▸ **Dataset extract**:
+++++

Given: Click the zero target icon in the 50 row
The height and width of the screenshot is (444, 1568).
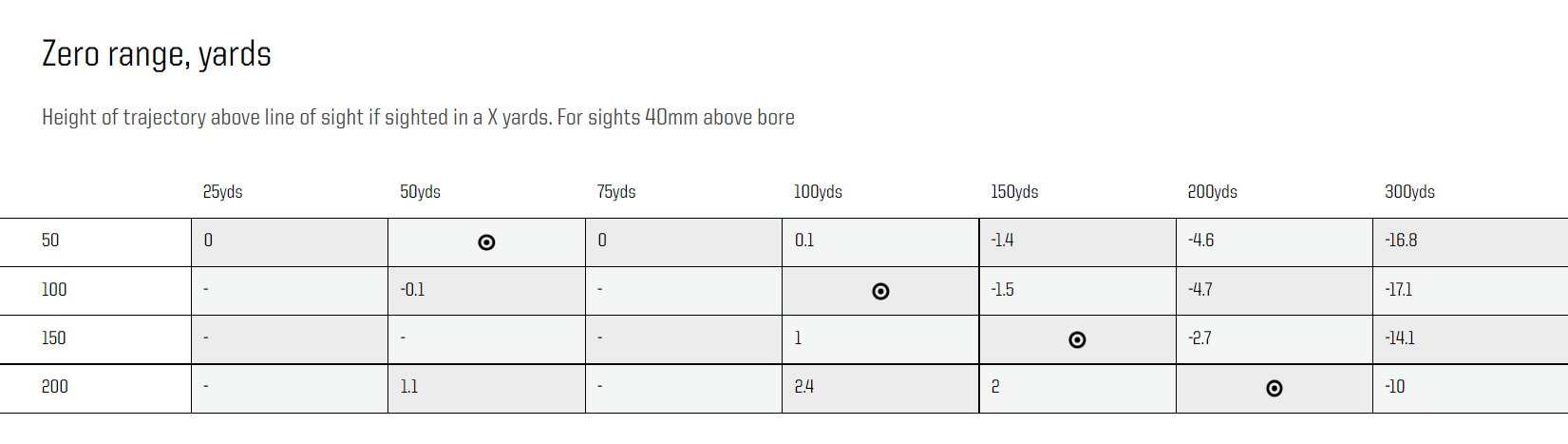Looking at the screenshot, I should (x=486, y=242).
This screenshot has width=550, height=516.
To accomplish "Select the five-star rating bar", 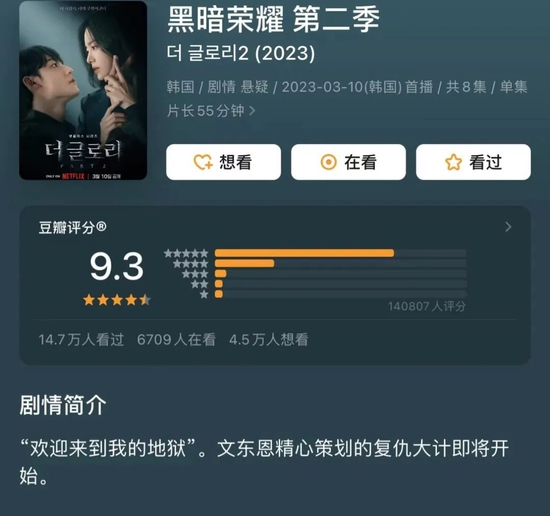I will (341, 253).
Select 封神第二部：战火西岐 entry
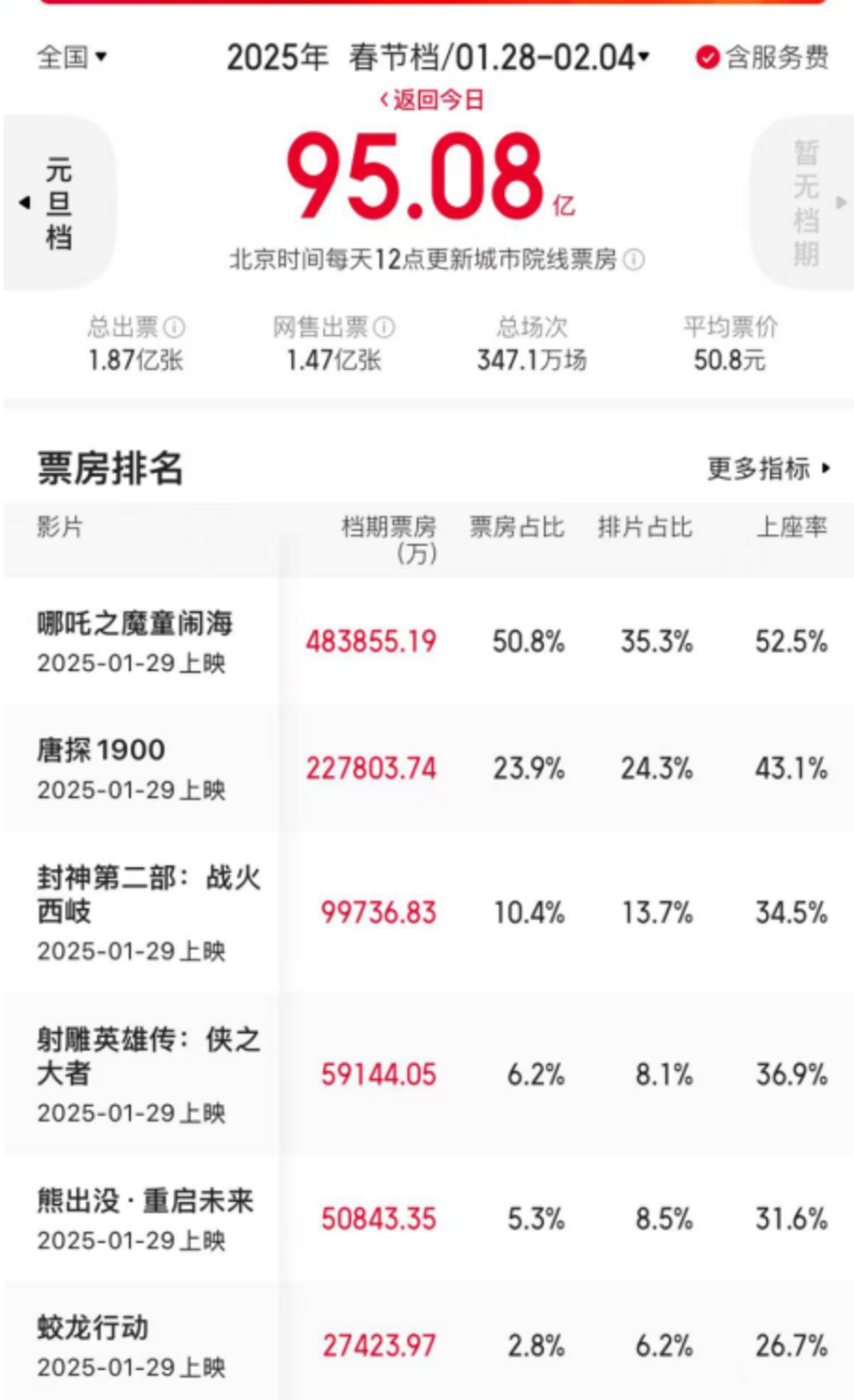854x1400 pixels. (x=148, y=894)
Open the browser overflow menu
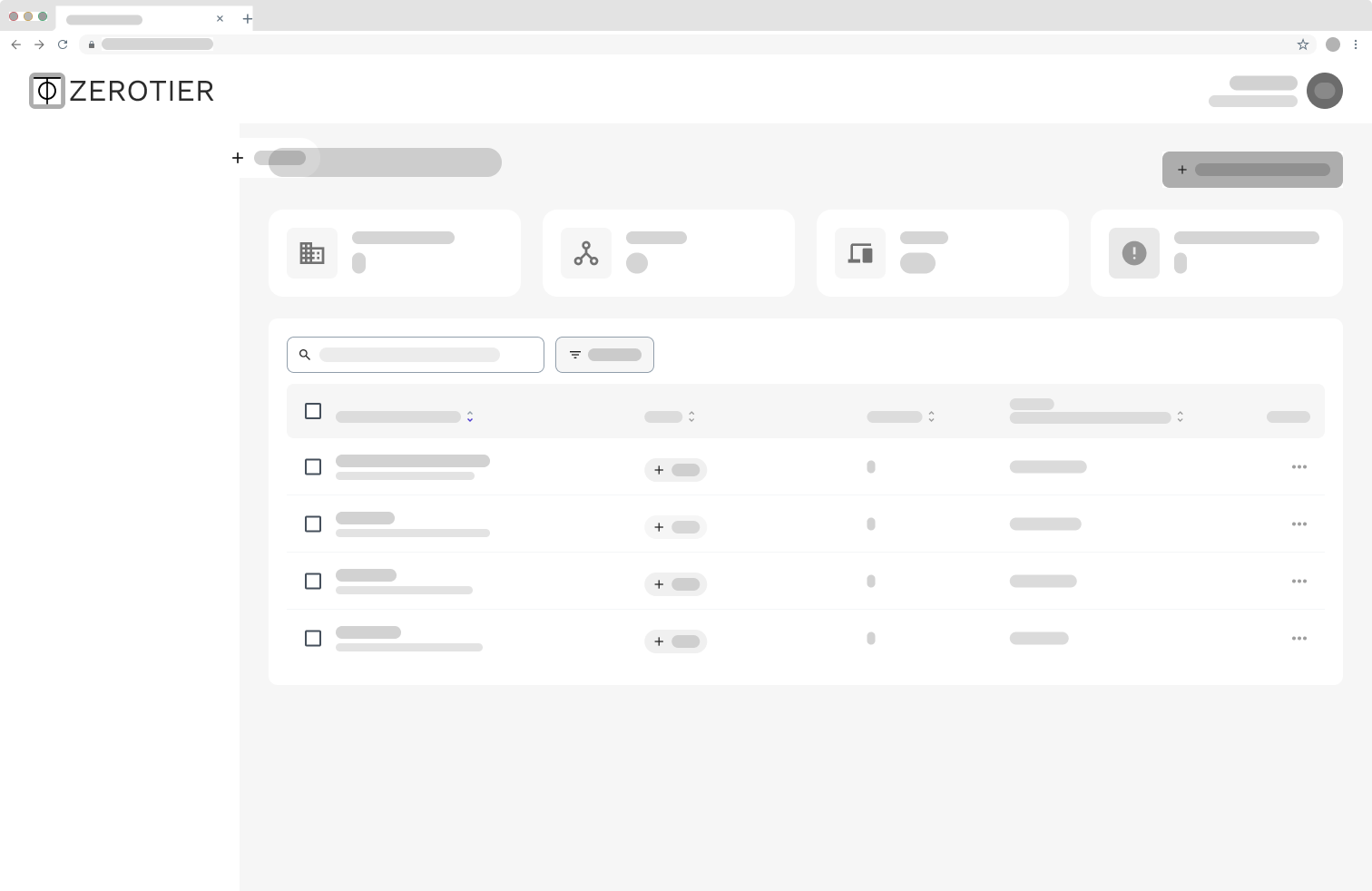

+++++

▸ **Prompt**:
Word for word, restate the lines from the line with "Select 封神第二部：战火西岐 entry" through the last line of the entries, and nothing beyond them. Omit pictures.

▸ **Task answer**:
Select 封神第二部：战火西岐 entry
854x1400 pixels. (x=148, y=894)
Open the browser overflow menu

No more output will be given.